-- Excerpt provided --
###
The optimization problem

Optimization

Much of machine learning is built around the idea of loss functions and optimizing for them. In fact, if you can formulate the loss as a good optimization problem, you can build a strong predictive model.

In this article, we will introduce the general idea behind the formulation and nature of optimization problems.

Prerequisites

To understand this article, we recommend familiarity with the concepts in

Follow the above links to first get acquainted with the corresponding concepts.

Problem statement

Optimization is an approach to minimize or maximize a function of variables. For example,

\begin{aligned} \min_{\vx} \text{ }& f(\vx) \\ \text{ subject to } &\\ & g(\vx) = \va \\ & h(\vx) \ge \mathbf{b} \\ \end{aligned}

The objective function

The above statement describes the task of finding a value of a variable \( \vx \) where the function \( f(\vx) \) attains a minimium value. The function being minimized, \(f: \real^n \to \real \), is known as the objective function.

Note that \( \max_{\vx} f(\vx) \) has the same solution as minimizing the negated objective function \( \min_{\vx} -f(\vx) \). So, it is common practice in optimization to standardize a problem as a minimization problem.

In our articles, we will use optimization to mean minimization, unless otherwise explicitly specified.
###
-- Goals --
1. Write out the passage of the article on optimization problems from "The above statement" up to and including "a minimization problem.".
2. Write the next part of the article on optimization problems, picking up right after its final sentence.
The records that come next aren't needed for anything here.

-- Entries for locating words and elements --
###
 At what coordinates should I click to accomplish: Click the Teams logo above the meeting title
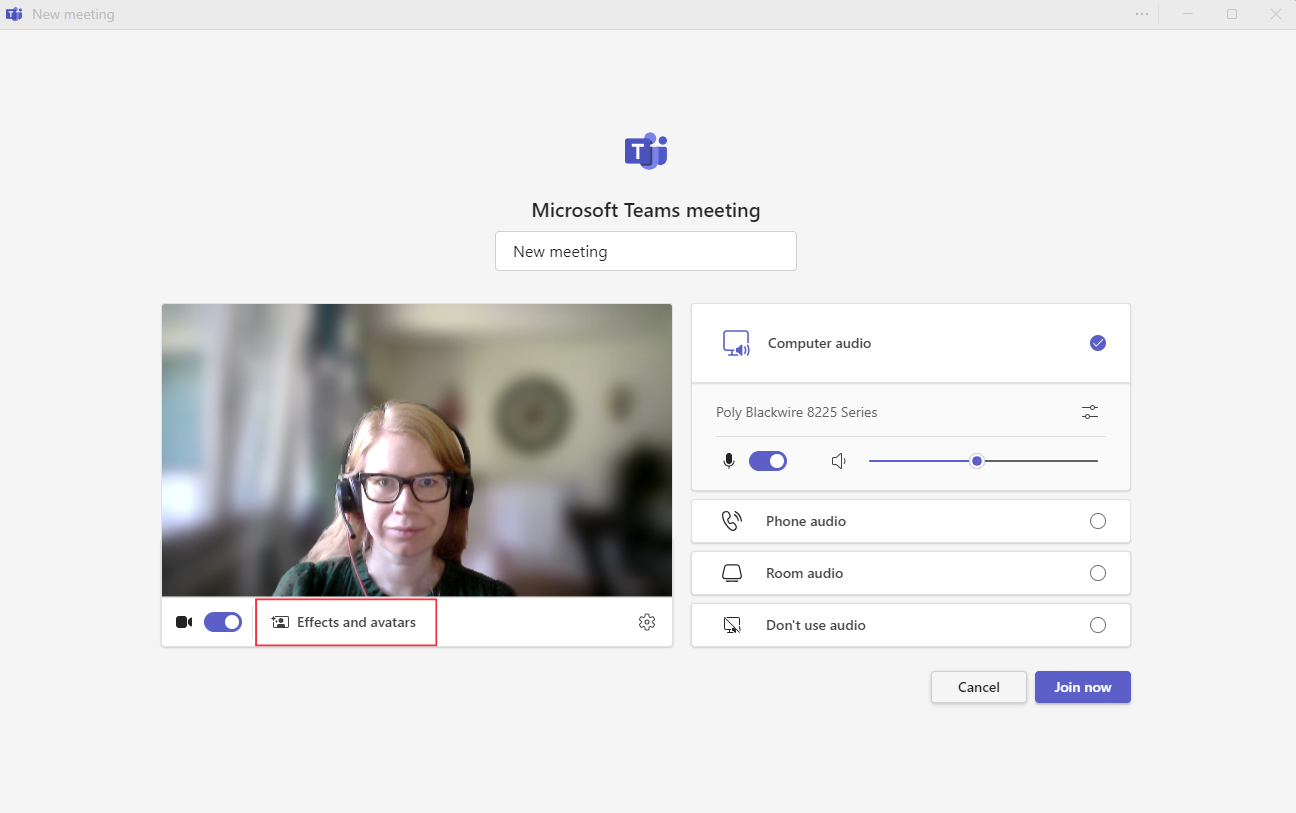pos(646,151)
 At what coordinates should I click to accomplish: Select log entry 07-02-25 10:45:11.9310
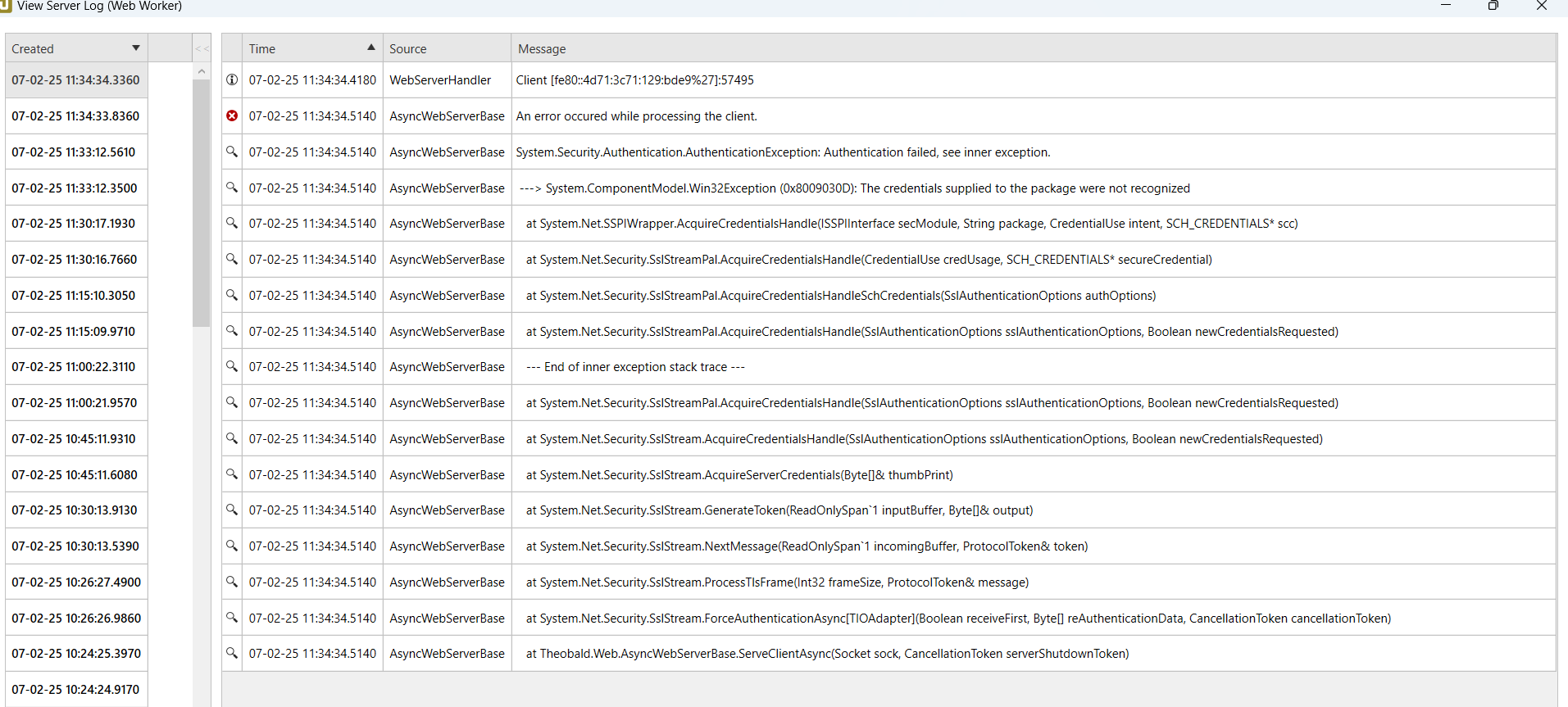coord(74,439)
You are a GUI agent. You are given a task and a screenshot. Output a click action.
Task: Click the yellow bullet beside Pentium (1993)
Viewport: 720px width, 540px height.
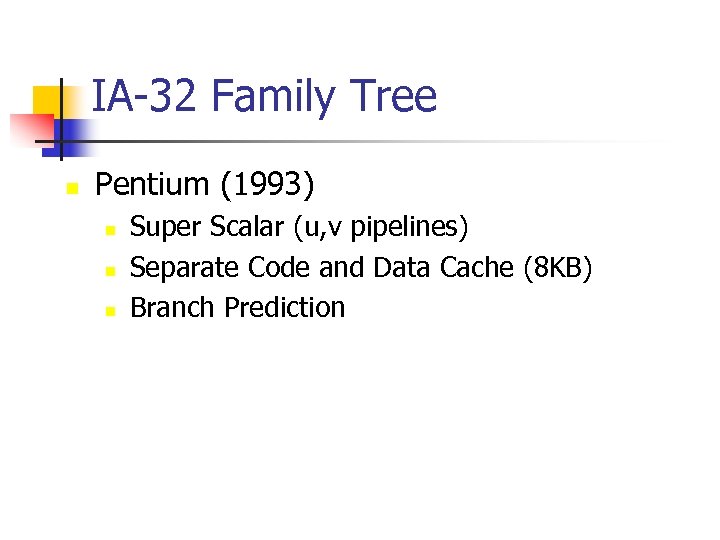pyautogui.click(x=71, y=187)
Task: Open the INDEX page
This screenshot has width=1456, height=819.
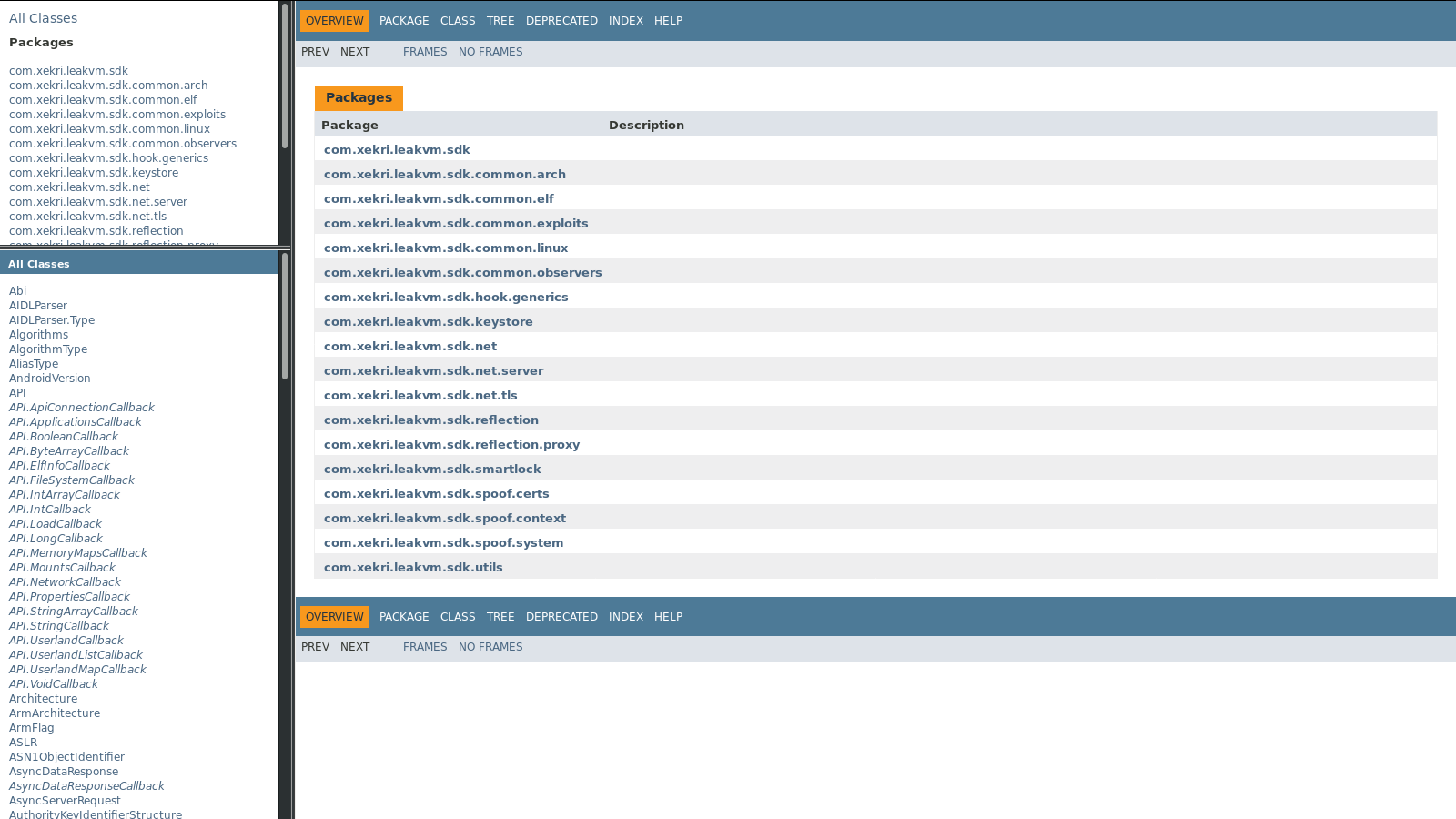Action: click(x=626, y=20)
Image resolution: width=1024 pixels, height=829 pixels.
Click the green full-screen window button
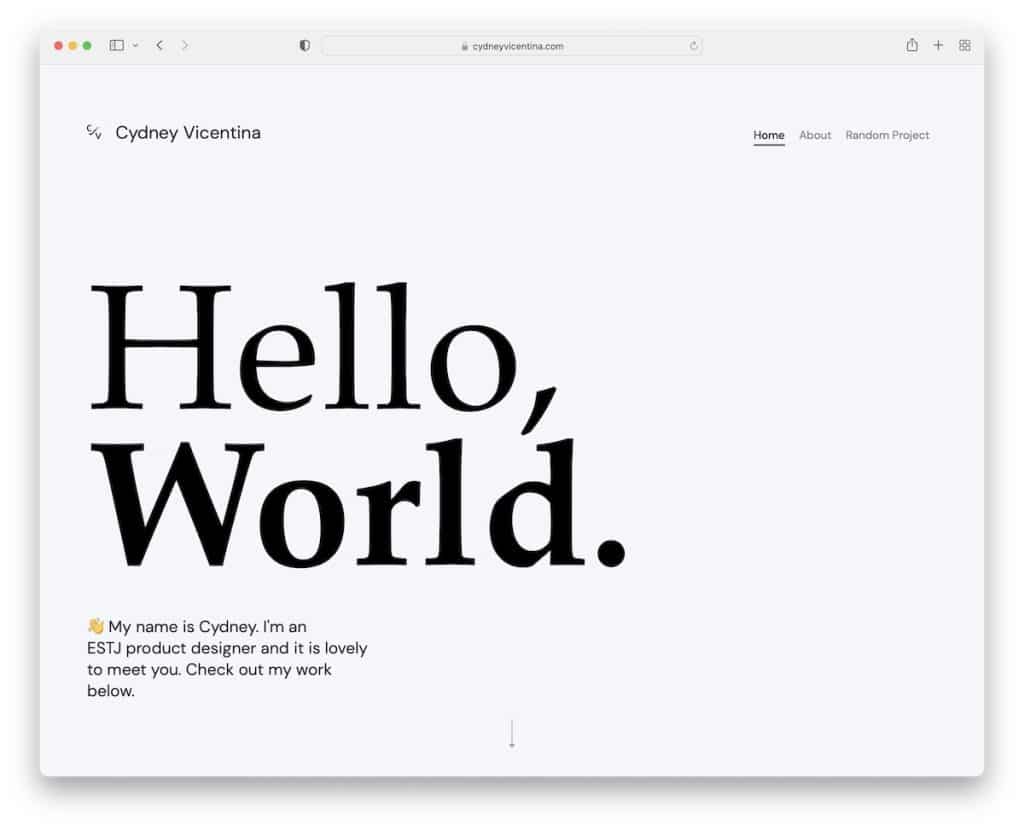tap(87, 46)
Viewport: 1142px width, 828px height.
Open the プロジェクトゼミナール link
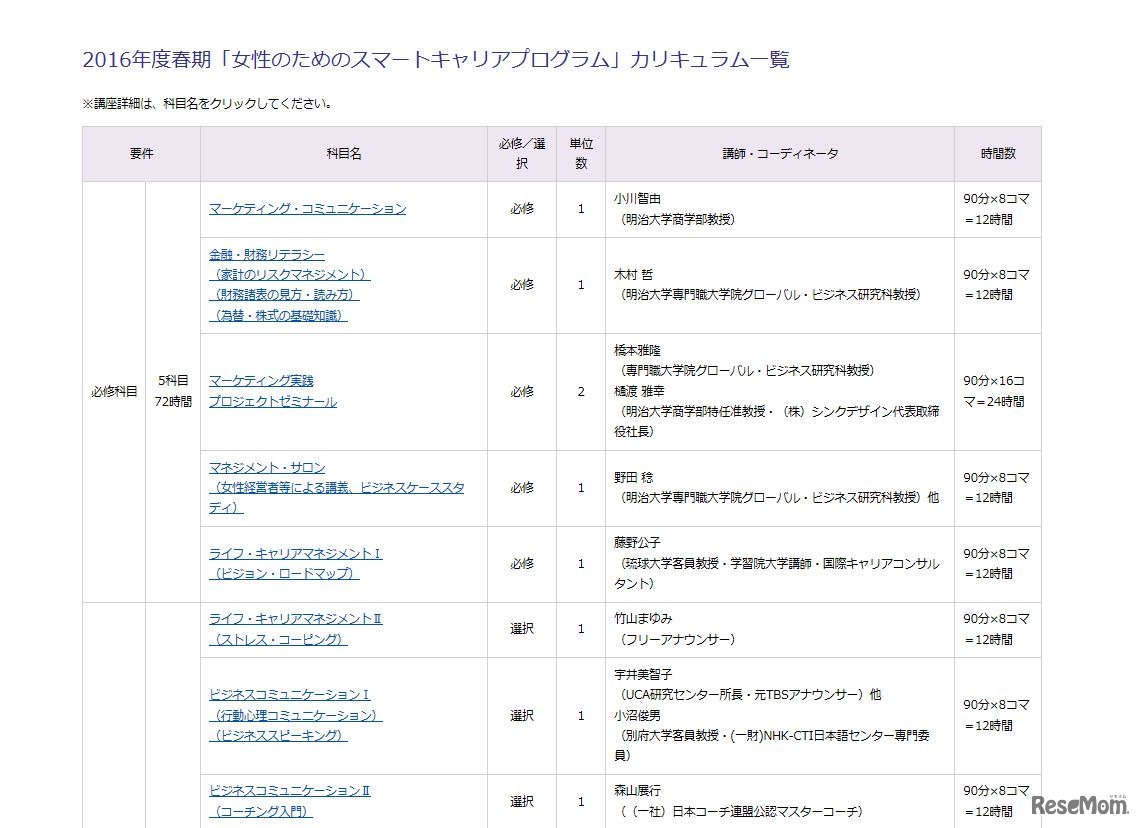272,402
###
-- Answers by task --
1.
The above statement describes the task of finding a value of a variable \( \vx \) where the function \( f(\vx) \) attains a minimium value. The function being minimized, \(f: \real^n \to \real \), is known as the objective function.

Note that \( \max_{\vx} f(\vx) \) has the same solution as minimizing the negated objective function \( \min_{\vx} -f(\vx) \). So, it is common practice in optimization to standardize a problem as a minimization problem.

2.
Constraints

The statements involving \( g(\vx) \) and \( h(\vx) \) require the variable \( \vx \) to satisfy certain conditions. These statements are known as constraints. A problem devoid of constraints is unconstrained, otherwise it is a constrained optimization problem.

Specifically, the constraints \( g(\vx) = \va \) are known as the equality constraints.

The constraints \( h(\vx) \ge \vb \) are known as inequality constraints.

The set of all input values \( \vx \) that satisfy the constraints is known as the feasible set. Note that in unconstrained optimization problems, the feasible set is unbounded.

So, the goal of optimization is to discover the least value of the objective function attainable using the elements of the feasible set as input.

Solution

The element of the feasible set that attains the minimum value of the function is known as the solution. It is usually denoted as \( \star{\vx} \) . Consequently, the minimum of the objective function is denoted as \( f(\star{\vx}) \).

In some problem settings, we are interested in \( \star{\vx} \), in others we actually care about \( f(\star{\vx}) \).

For example, when fitting machine learning models to data by minimizing the loss, we do not actually care about the value of the loss at the end of the optimization process. Instead, we are interested in the value of the parameters that lead to minimum loss.

Global vs local minimizers

If the function value is lowest among all elements of the feasible set, then the solution is a global minimizer. If it is lower than all the elements of the feasible set that lie within a neighborhood of \( \star{\vx} \), then the solution is a local minimizer.

It is desirable that an optimization approach discover the global minimizer. In fact, avoiding locally optimal solutions and providing guarantees for rapidly discovering the global solution is an important challenge in optimization research.

Where to next?

Expand your knowledge of optimization approaches with our detailed interactive articles on this subject.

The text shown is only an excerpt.